DNA molecules contain the crucial hereditary information of an organism. The building blocks of a DNA molecule are called nucleotides. There are four types of nucleotides, which differ by the nitrogenous base (adenine, guanine, cytosine and thymine) present in their structure. These fours bases are like the “alphabet” of DNA. Determining the sequence of the nucleotides in a DNA molecule is like reading a long and meaningful sentence, which requires every single word to be in the correct place. Knowing the sequence of these nitrogenous bases enables scientists to obtain the ‘recipe’ of certain proteins, detect abnormalities possibly leading to genetic disorders, and, when used by forensic scientists, help identify individuals from biological material they left behind.
Over the past forty years, DNA sequencing technologies have been advancing rapidly. It all started in the 1970s, when British biochemist Frederick Sanger first developed a technique to sequence DNA. This method used radioactive markers to indicate the type of each nucleotide. With the aid of polyacrylamide gel and X-ray, scientists were able to visualize the sequence of the nucleotides in DNA, giving them the very first look at this very important molecule.
This October, Catherine Offord a writer for The Scientist spoke to various researchers on the development of DNA sequencers.
“It was all very manual,” recalled Richard Wilson, at the McDonnell Genome Institute at Washington University in St. Louis. “We used to get the sequencing gels running, go have dinner and probably a few beers. Then we’d come back to the lab around two in the morning, take the gels down, put X-ray film on them, and develop them the next day.” Richard noted that after the gels were developed, his team would gather in the laboratory: some people would read the gel aloud, some people would type the sequence into a computer.
The Sanger method was widely adopted, and carried out manually around the world for a decade. Things were soon about to change.
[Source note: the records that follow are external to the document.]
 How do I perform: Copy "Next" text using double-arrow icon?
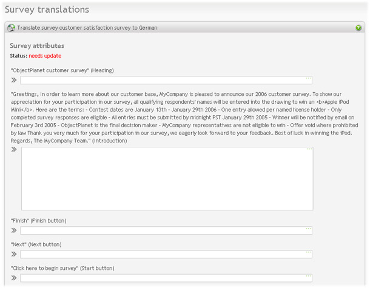click(14, 254)
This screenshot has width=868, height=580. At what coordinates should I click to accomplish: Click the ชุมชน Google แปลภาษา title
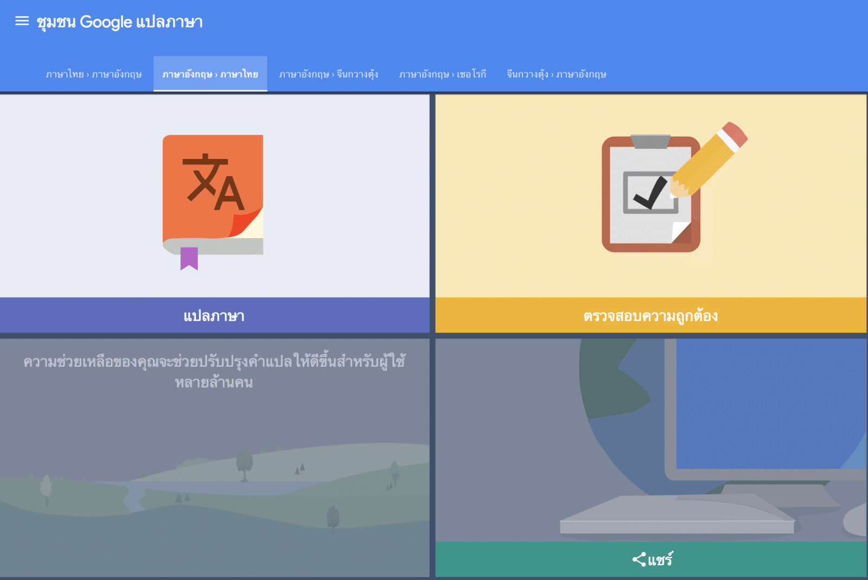point(119,22)
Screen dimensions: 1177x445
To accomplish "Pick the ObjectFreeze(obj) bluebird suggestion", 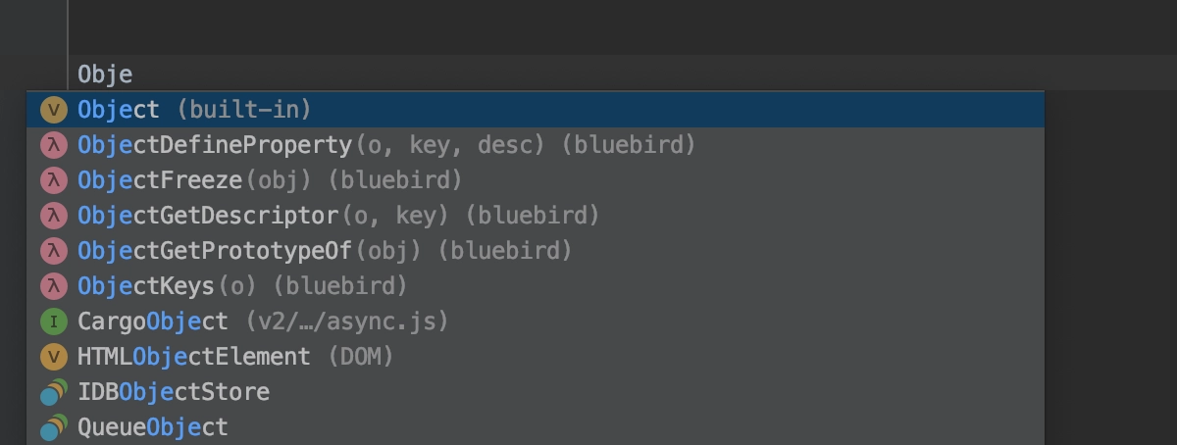I will [536, 179].

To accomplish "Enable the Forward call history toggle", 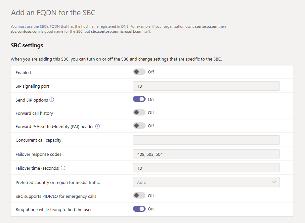I will (139, 112).
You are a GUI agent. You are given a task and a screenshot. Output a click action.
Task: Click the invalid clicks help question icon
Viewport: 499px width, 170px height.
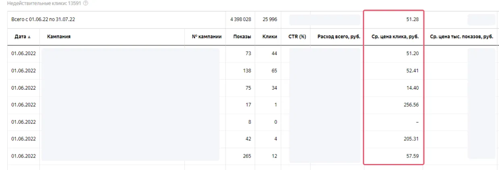85,3
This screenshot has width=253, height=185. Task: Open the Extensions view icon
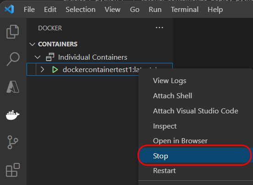pyautogui.click(x=13, y=170)
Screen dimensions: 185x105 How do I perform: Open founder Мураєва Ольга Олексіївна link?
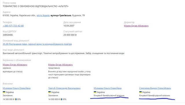[x=16, y=88]
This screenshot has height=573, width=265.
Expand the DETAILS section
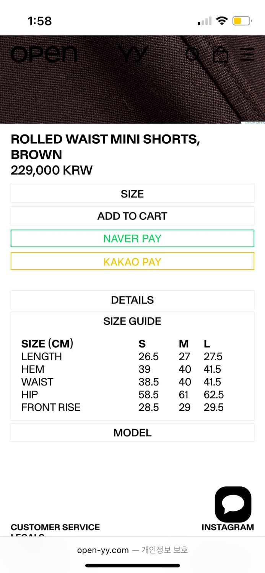pos(132,300)
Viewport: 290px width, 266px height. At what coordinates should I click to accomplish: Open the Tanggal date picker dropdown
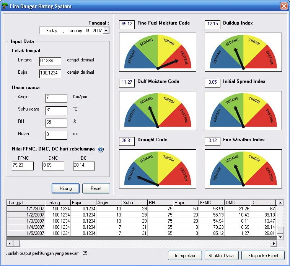106,31
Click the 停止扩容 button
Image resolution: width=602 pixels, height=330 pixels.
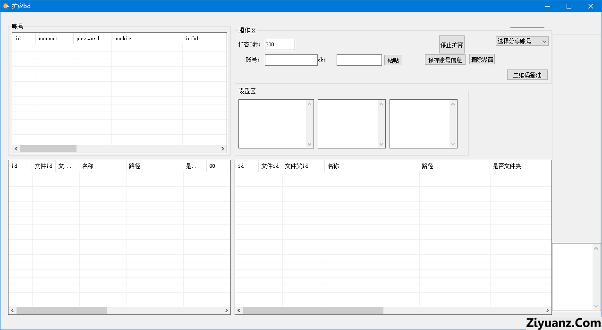click(x=451, y=45)
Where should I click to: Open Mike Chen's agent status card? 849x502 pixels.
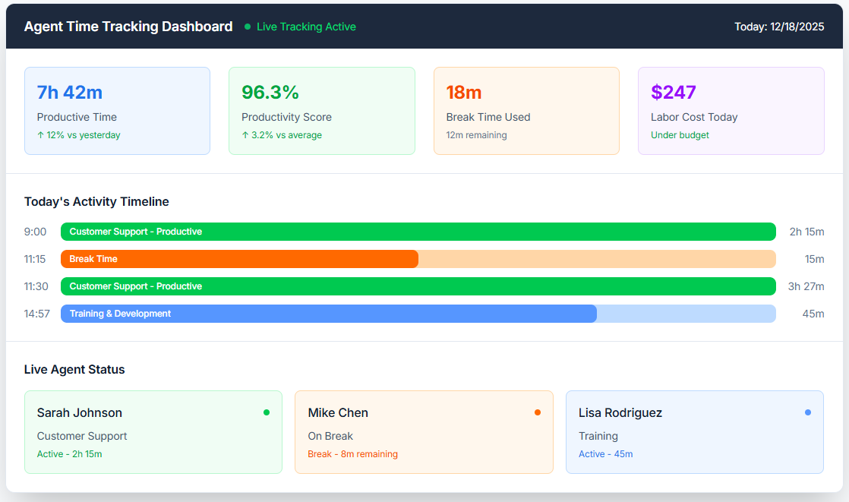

Sequencing instruments that were much faster and cheaper would soon be developed.
“It was clear to us that automating DNA sequencing was really going to be key to the future of biology,” said Leroy Hood, who co-founded Applied Biosystems Inc. (ABI) in 1981 to develop some of the sequencing machines that would drive this revolution. “Molecular biology was coming to the fore, and it was clearly central to understanding biological information in living organisms[…] Sequencing was going to become very, very important.”
“It was clear to us that automating DNA sequencing was really going to be key to the future of biology.”
ABI announced its first automated DNA sequencing instrument in 1986. Although it was based on the Sanger method, coloured, fluorescent labels were used to replace the radioactive labels. Instead of running the DNA through four different lanes, they ran them through only one lane because each nucleotide could be distinguished by its colour. A laser detector was used to determine the sequence, in place of the X-ray film. Though this technique was not cheap, costing between two to five dollars per sequenced nucleotide, sequencing became more practical and required less manual labour. Scientists not only were able to sequence a segment of DNA, but also the entire genome of a multicellular animal, such as Caenorhabditis elegans, a type of roundworm.
“We thought it would be transformative,” noted Kim Worely, a geneticist at Baylor College of Medicine, who was involved in the Human Genome Project. “Every lab around the world was spending lots of time analyzing one part of one gene. Giving people all the genes, all at once, so they could just do the biology would be a tremendous benefit.” As a result of the Human Genome Project, an international team of researchers were able to sequence the entire human genome by using this technique after spending ten years and three billion dollars.
The next wave of sequencing instruments that soon followed involved massive parallelization. Leroy Hood, described them as being able to produce “millions of different sequences simultaneously, but with very short reads.” The first commercially successful machines using parallelization was released by biotech company 454 Life Sciences in 2005. With a cost of less than one-sixth that of the conventional methods, these newly developed machines could sequence 25 million bases with 99 per cent accuracy in a four-hour run.
As a result of the Human Genome Project, an international team of researchers were able to sequence the entire human genome.
The following year, biotechology company Illumina bought Solexa, the most widely used sequencing machine today. Solexa was a cheap and effective sequencer for research and clinical labs. In 2014, Illumina released the HiSeq X Ten system, and reduced the cost of sequencing a human genome to less than a thousand dollars.
The latest research on DNA sequencing instruments focuses on using the motion of electrons to identify nucleotides. Researchers from the National Institute of Standards and Technology have proposed a design for the nanoscale electronic motion sensor, which can detect motions as tiny as those of an atom. This device is predicted to sequence at a speed of 70 million base pairs per second.
Leroy Hood, reflected back on the last thirty years of DNA sequencing, “Living through it, you were very impatient, and always wondered when we’d be able to move to the next stage (…) But in looking back, all of the things that have happened since ’85, they’re really pretty astounding.”